___ SUPPLIED TEXT ___
Are we skipping a generation?
- EN
- ai
- hiring
- industry trends
- career
- opinion
The developers who get the most out of AI right now are the experienced ones. That's not controversial. They know when the output is good, when it's subtly wrong, when to push back, when to trust it. They have the context to review it, the instinct to catch its bullshit, and enough hard-earned scar tissue to know which corners can be cut and which absolutely cannot. AI is a force multiplier for them, but the multiplier only works because there's something to multiply.
This creates a hiring dynamic that's worth sitting with. If a senior developer with AI can output what used to take a small team, the economic case for hiring juniors gets harder to make. Why train someone for two years when you can hire one experienced person and hand them a tool that makes them three times more productive? It's a reasonable question, and a lot of companies seem to be quietly answering it by not hiring juniors at all, or hiring far fewer than they used to.
There's a second failure mode happening at the other end of the spectrum, and it's just as concerning. Some companies don't fully understand what experience actually buys them. They see AI output that looks competent and assume that a junior with the same tool will produce comparable work. They optimize for headcount cost over capability, hand new hires an AI assistant, and expect senior-quality output. The code that gets shipped looks fine on the surface, sometimes for months or years, until something breaks in a way nobody on the team understands well enough to fix. By then the original author has moved on, the codebase has accreted a layer of decisions nobody can explain, and the bill comes due.
The cynical-but-savvy companies hoard seniors and skip juniors entirely. The optimistic-but-naive companies hire juniors and assume AI fills the experience gap. One creates a pipeline shortage, the other creates slop that won't surface until later, and both starve the next generation of the conditions they need to actually become senior.
Most of the industry seems to be operating on an unspoken assumption that this is all temporary. AI will keep improving, the reasoning goes, and eventually it will be capable enough that the experience requirement fades. The problem solves itself. Junior developers will either be unnecessary or will be productive from day one because the tools are that good.
___ SUPPLIED DATA ___
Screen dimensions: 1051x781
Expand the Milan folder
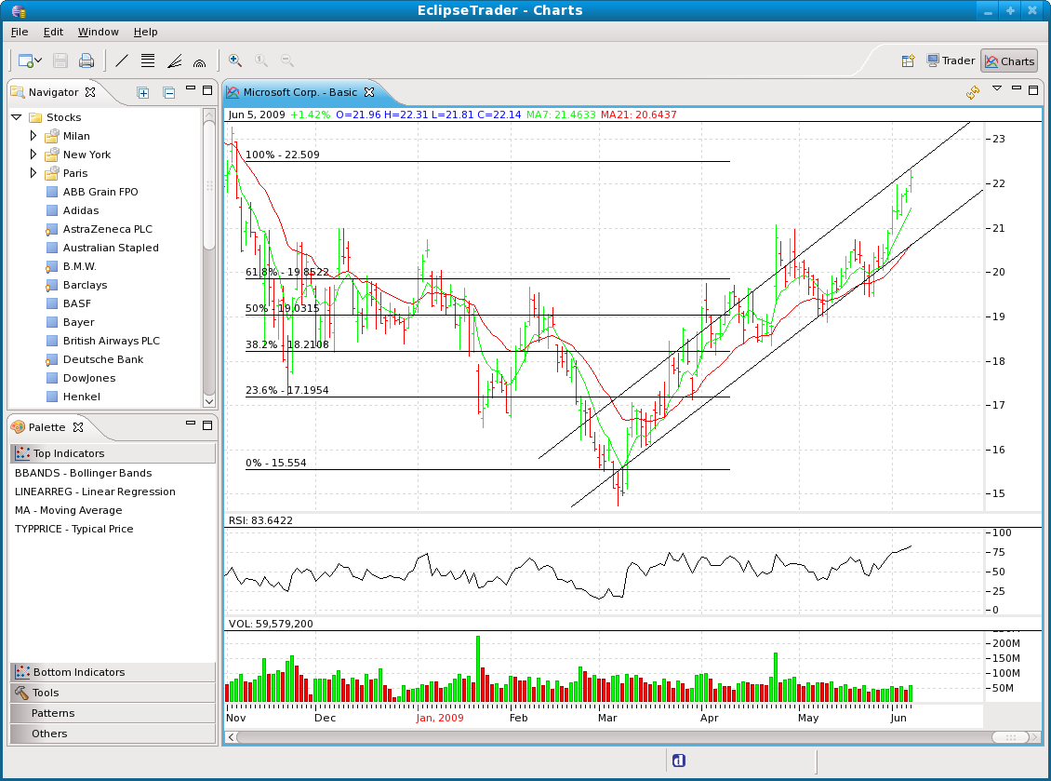point(33,136)
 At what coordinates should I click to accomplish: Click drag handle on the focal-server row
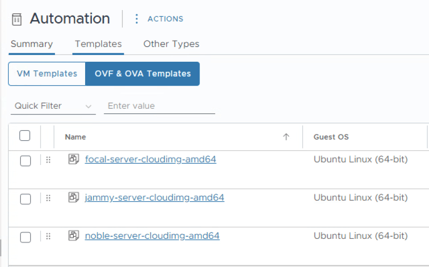click(x=48, y=160)
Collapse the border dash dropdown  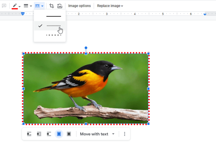coord(39,6)
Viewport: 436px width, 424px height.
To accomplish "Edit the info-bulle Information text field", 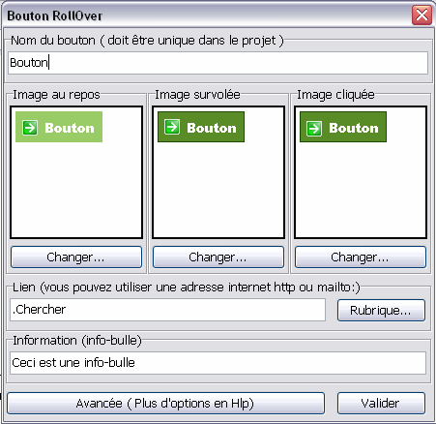I will pyautogui.click(x=218, y=363).
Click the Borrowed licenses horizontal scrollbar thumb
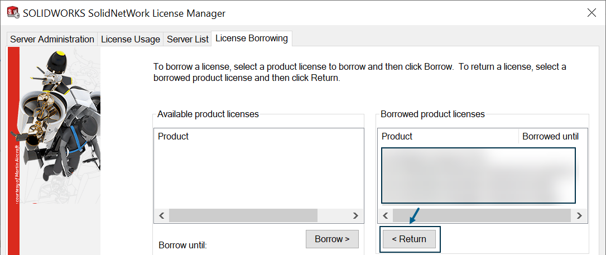Viewport: 606px width, 255px height. tap(482, 215)
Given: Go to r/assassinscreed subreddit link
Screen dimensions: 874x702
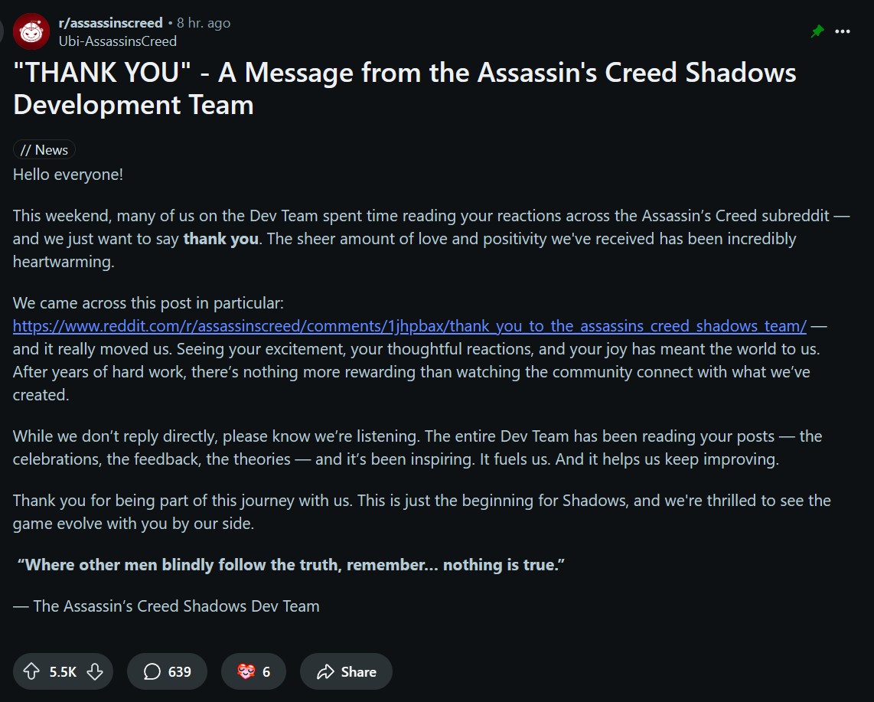Looking at the screenshot, I should pyautogui.click(x=110, y=23).
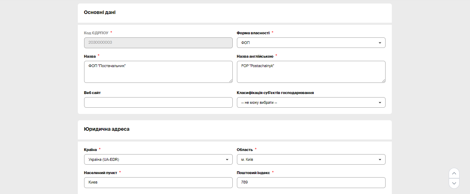Click the Основні дані section header
Image resolution: width=470 pixels, height=194 pixels.
pyautogui.click(x=100, y=13)
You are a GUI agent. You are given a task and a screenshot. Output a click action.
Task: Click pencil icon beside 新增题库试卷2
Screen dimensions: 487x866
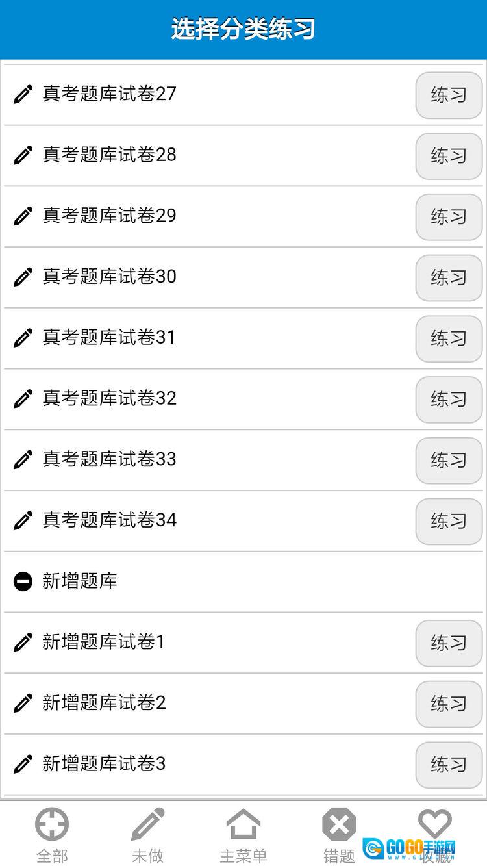pyautogui.click(x=23, y=704)
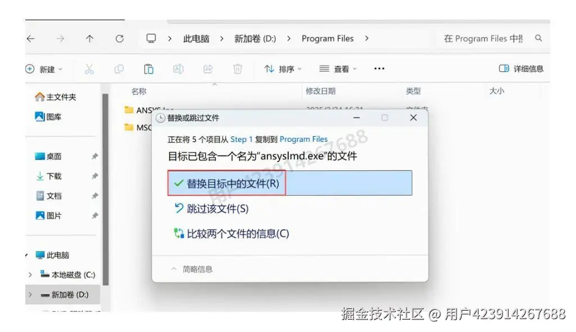Click the Refresh icon in the navigation bar
Image resolution: width=576 pixels, height=332 pixels.
tap(120, 38)
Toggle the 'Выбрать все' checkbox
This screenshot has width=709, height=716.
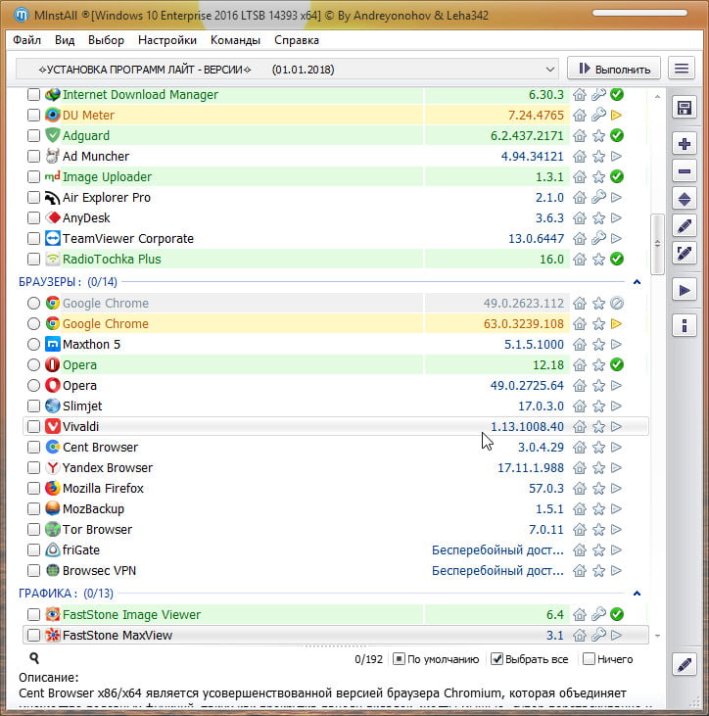[x=497, y=659]
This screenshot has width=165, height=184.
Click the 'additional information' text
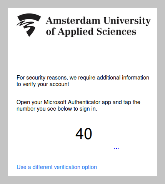[x=123, y=78]
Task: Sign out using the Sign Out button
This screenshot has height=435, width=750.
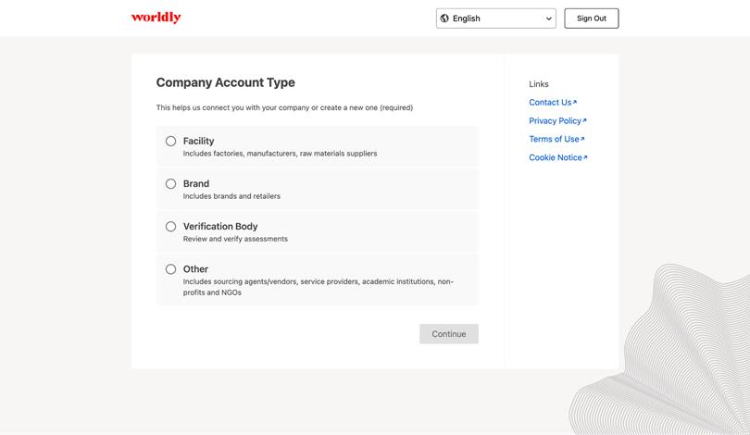Action: pos(591,19)
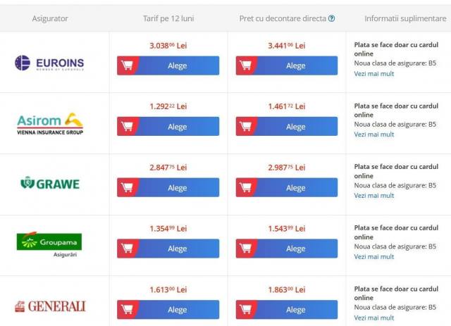This screenshot has width=451, height=326.
Task: Expand Vezi mai mult for Asirom
Action: pos(373,134)
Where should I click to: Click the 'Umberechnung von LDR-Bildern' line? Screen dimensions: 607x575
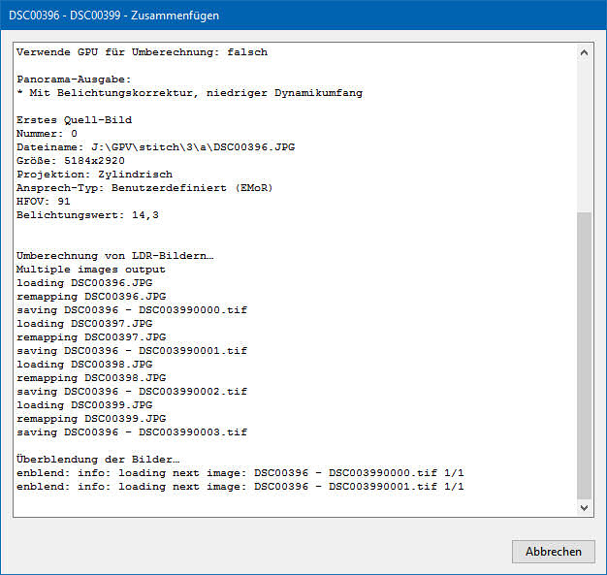[x=114, y=256]
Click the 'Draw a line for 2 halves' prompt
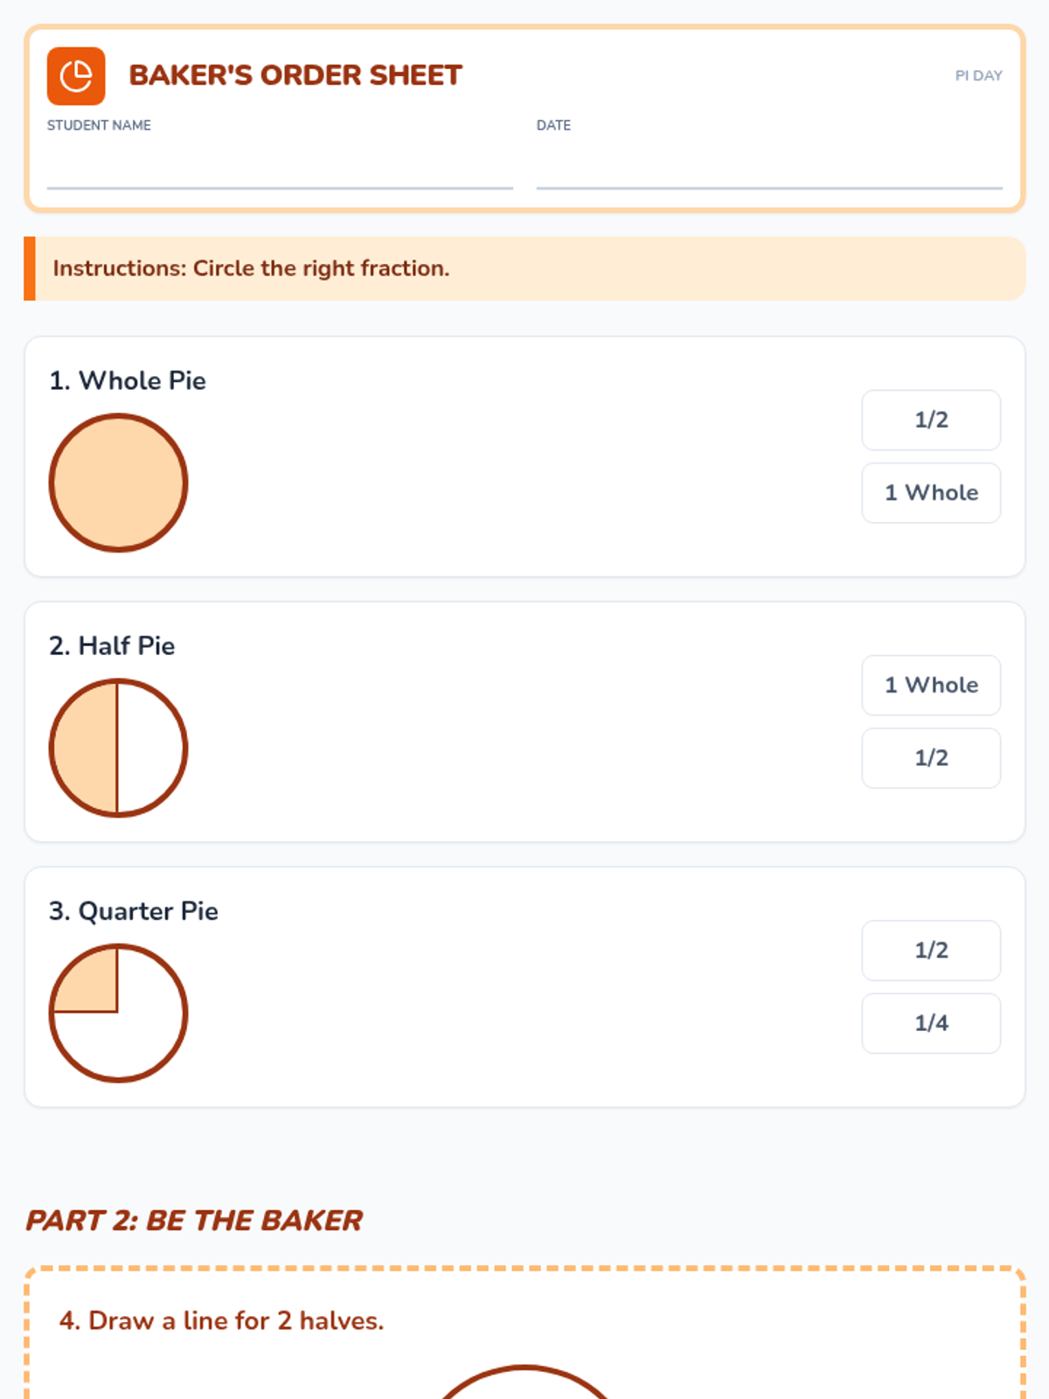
___
• [WHAT THIS EXERCISE ASKS]:
(1) In the essay on AI and junior developers, recast the paragraph beginning "There's a second failure mode" as a short bulleted list that keeps its main facts.
(2) According to the essay on AI and junior developers, what do the "cynical-but-savvy" companies do?
(3) Resume the essay on AI and junior developers, starting after its last sentence.

• [TASK-BY-TASK RESULTS]:
(1)
- Some companies don't understand what experience actually gives them.
- They see competent-looking AI output and assume a junior with the same tool will match it.
- They put headcount cost ahead of capability, give new hires an AI assistant, and expect senior-quality work.
- The shipped code can look fine for months or years until something breaks that nobody on the team understands well enough to fix.
- By then the original author has left, the codebase carries decisions nobody can explain, and the bill comes due.

(2) They hoard senior developers and skip hiring juniors entirely.

(3)
That bet might pay off. I'm genuinely not predicting it won't. But it's worth noticing that we've made this bet collectively without ever really having the conversation about it. Every individual company waiting to see how AI shakes out before committing to the cost of training juniors is making a defensible local decision. They're not villains, and frankly I don't blame them. Investing in a two-year apprenticeship for a role that might not exist in its current form by the time they've grown into it is genuinely risky. The problem is that when every company makes that decision simultaneously, the aggregate outcome is a generation that doesn't get to start.
I want to be careful here, because the obvious counterargument is that every generation of developer tooling has been accused of dumbing down the next generation. Higher-level languages, frameworks that abstract away whole categories of problems, even googling your error messages. The fears were mostly overblown. Each time the industry adjusted, and developers got more productive without the world ending.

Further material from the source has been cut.